ConceptGuard: Continual Personalized Text-to-Image Generation with Forgetting and Confusion Mitigation
Zirun Guo, Tao Jin
TL;DR
The paper tackles continual diffusion-based text-to-image customization, where sequentially arriving concepts cause forgetting and concept confusion. It introduces ConceptGuard, a framework that integrates shift embeddings, concept-binding prompts, memory preservation regularization, and a priority queue to adaptively manage past concepts during continual learning. Empirical results show consistent improvements over baselines in both single- and multi-concept generation, with higher alignment scores and lower forgetting metrics, and ablations highlight the value of each component, especially concept-binding prompts. This work enables more robust, scalable, and practical continual personalization for diffusion models in real-world applications.
Abstract
Diffusion customization methods have achieved impressive results with only a minimal number of user-provided images. However, existing approaches customize concepts collectively, whereas real-world applications often require sequential concept integration. This sequential nature can lead to catastrophic forgetting, where previously learned concepts are lost. In this paper, we investigate concept forgetting and concept confusion in the continual customization.
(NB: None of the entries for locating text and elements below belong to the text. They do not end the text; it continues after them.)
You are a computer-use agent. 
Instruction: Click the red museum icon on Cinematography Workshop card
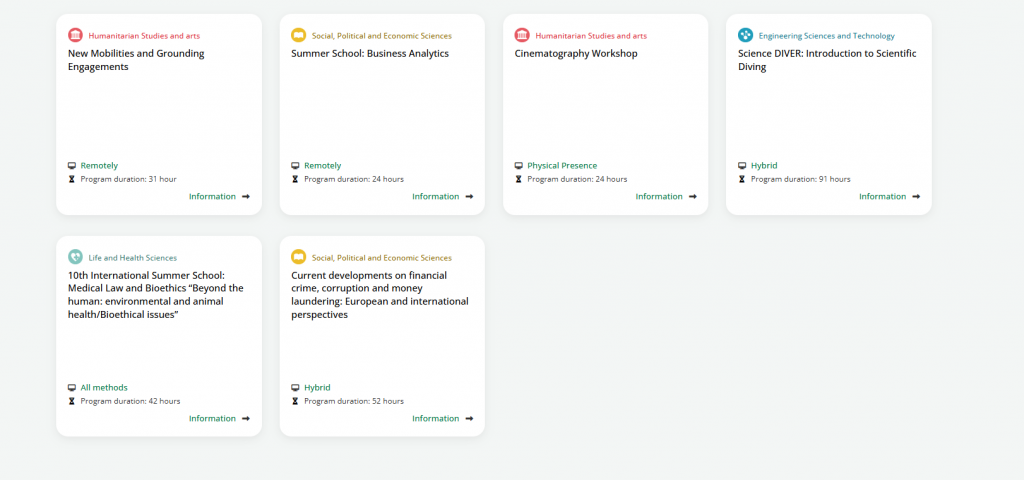[x=522, y=35]
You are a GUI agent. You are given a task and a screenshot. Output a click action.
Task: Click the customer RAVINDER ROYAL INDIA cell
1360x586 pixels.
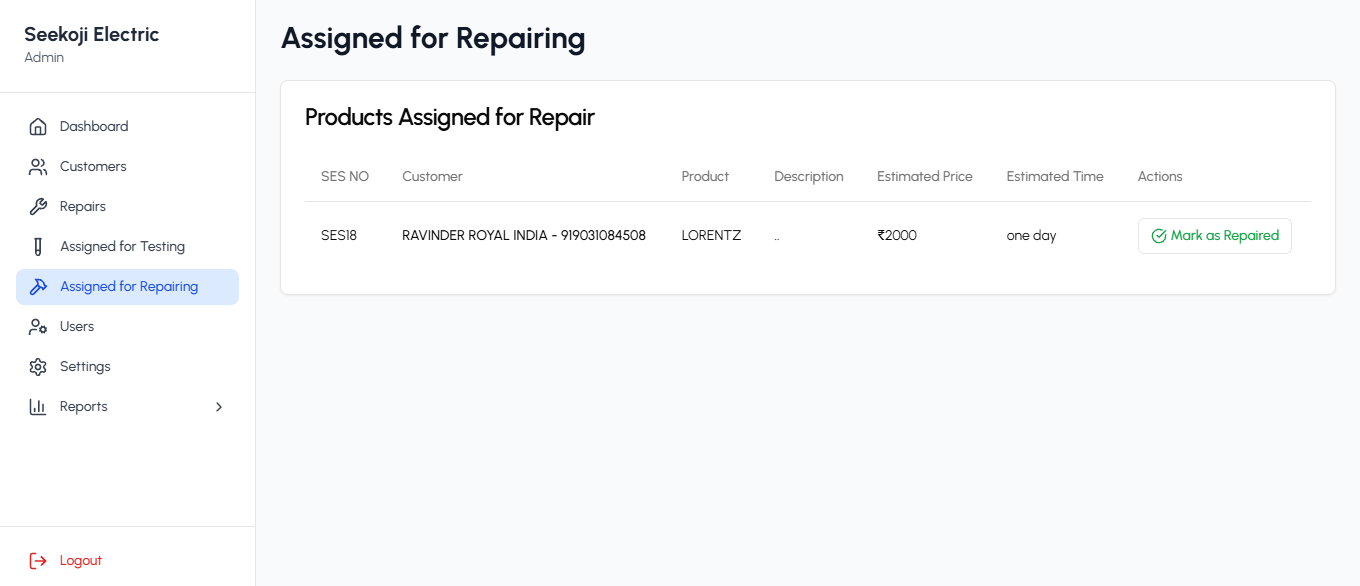(524, 236)
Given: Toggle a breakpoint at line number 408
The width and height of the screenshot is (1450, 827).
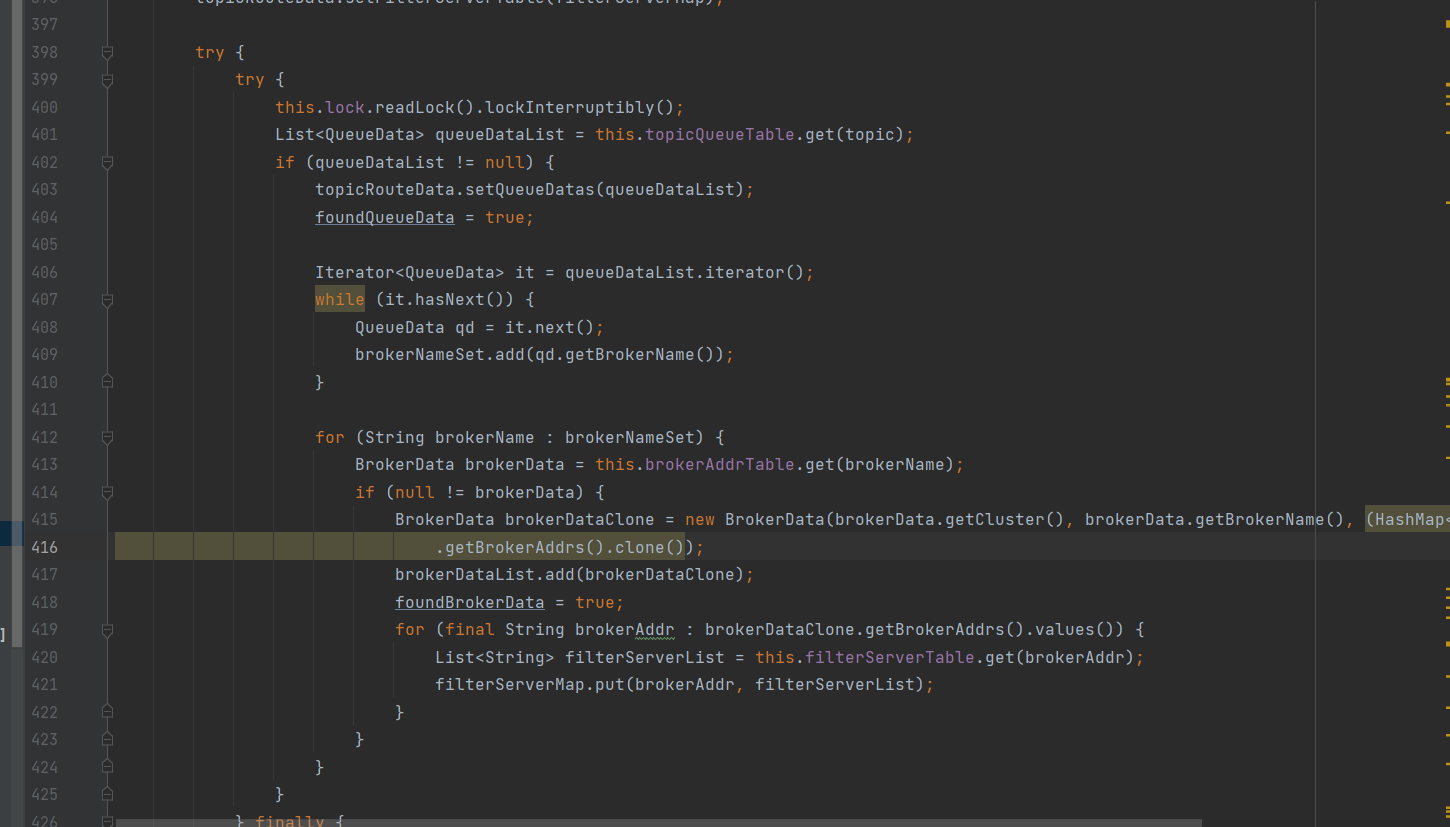Looking at the screenshot, I should pyautogui.click(x=44, y=327).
To tackle these challenges, we present ConceptGuard, a comprehensive approach that combines shift embedding, concept-binding prompts and memory preservation regularization, supplemented by a priority queue which can adaptively update the importance and occurrence order of different concepts. These strategies can dynamically update, unbind and learn the relationship of the previous concepts, thus alleviating concept forgetting and confusion. Through comprehensive experiments, we show that our approach outperforms all the baseline methods consistently and significantly in both quantitative and qualitative analyses.